▸ **WORK INSTRUCTIONS**: Rewrite every line of the items from the line with "Task: Return to Market Summary" to the line with "Action: pyautogui.click(x=112, y=35)", both included and with the requests kept, and adjust each coordinate in the answers by -27.

▸ **INPUT FOR THIS TASK**:
>>>

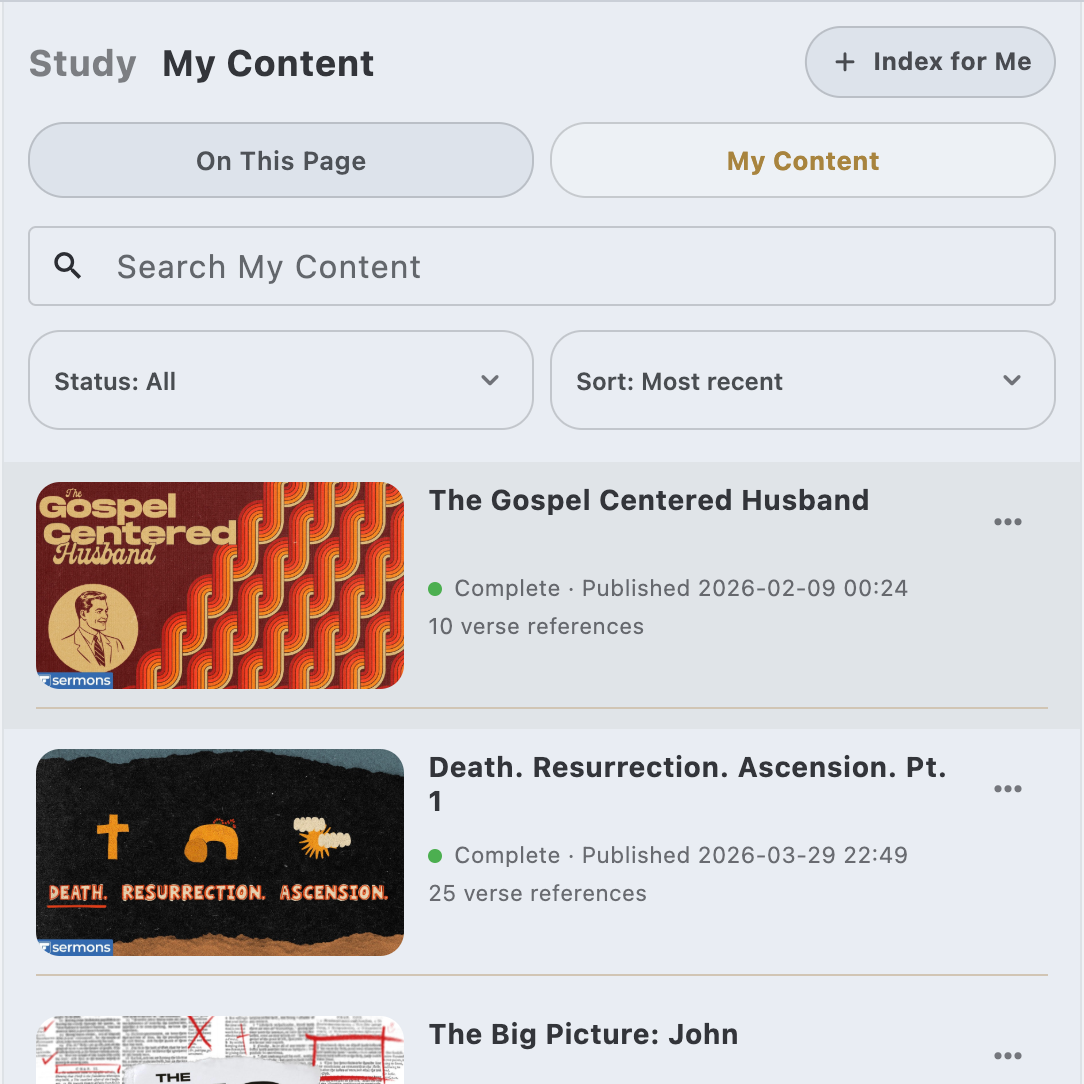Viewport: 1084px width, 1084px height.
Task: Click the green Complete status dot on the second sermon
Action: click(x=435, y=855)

<<<
>>>

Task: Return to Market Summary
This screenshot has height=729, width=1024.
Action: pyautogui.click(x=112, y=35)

<<<

▸ **WRITTEN ANSWER**:
Task: Return to Market Summary
This screenshot has height=729, width=1024.
Action: pyautogui.click(x=85, y=8)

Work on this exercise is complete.